- What is being asked
Exclude the pictures, then copy word for word the lines running from the beginning of the records through the line with "Image resolution: width=1365".

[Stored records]

Content starts

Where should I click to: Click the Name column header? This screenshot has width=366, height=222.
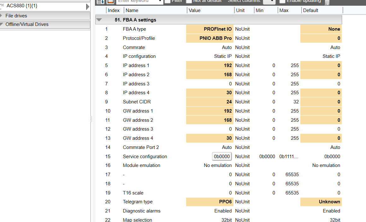click(x=132, y=10)
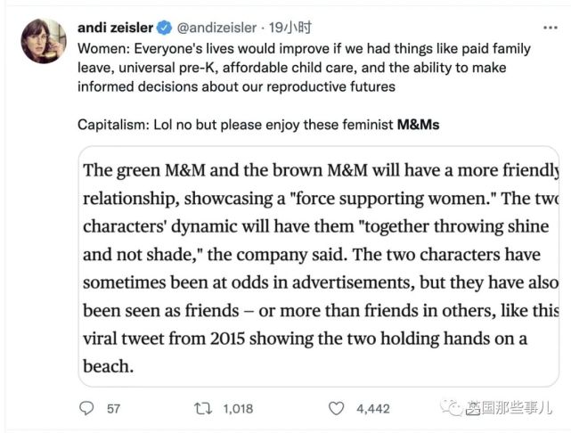The width and height of the screenshot is (571, 433).
Task: Click the reply speech bubble icon
Action: point(86,409)
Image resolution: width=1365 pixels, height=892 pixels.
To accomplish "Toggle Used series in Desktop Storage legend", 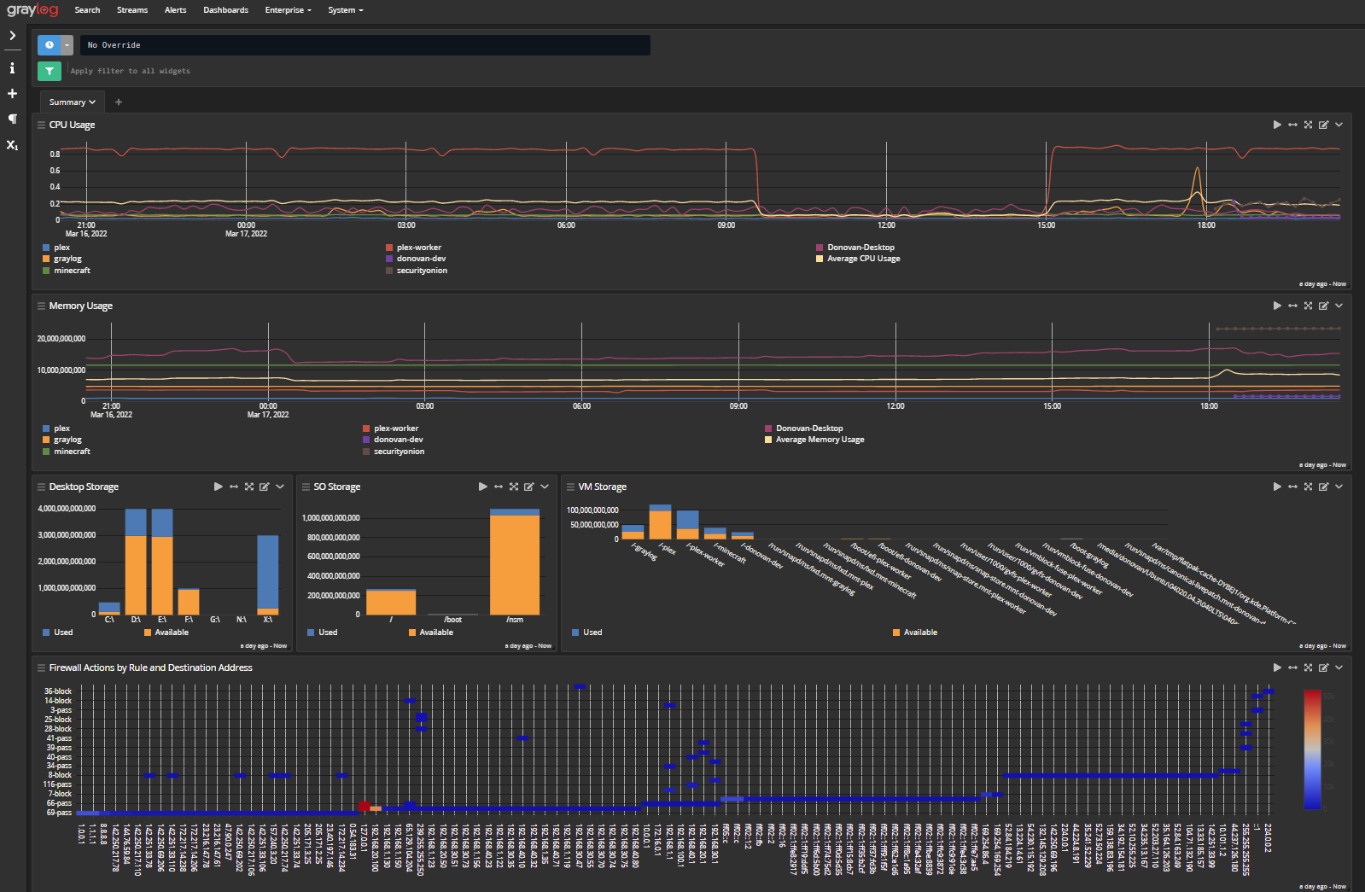I will pos(63,633).
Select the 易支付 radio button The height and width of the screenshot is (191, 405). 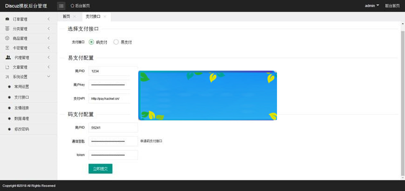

Content ends

- Problem solution
Where should I click to: Click the Name column header? This screenshot has width=366, height=222.
click(x=132, y=10)
The width and height of the screenshot is (571, 433).
Task: Click the reply speech bubble icon
Action: point(86,409)
Image resolution: width=1365 pixels, height=892 pixels.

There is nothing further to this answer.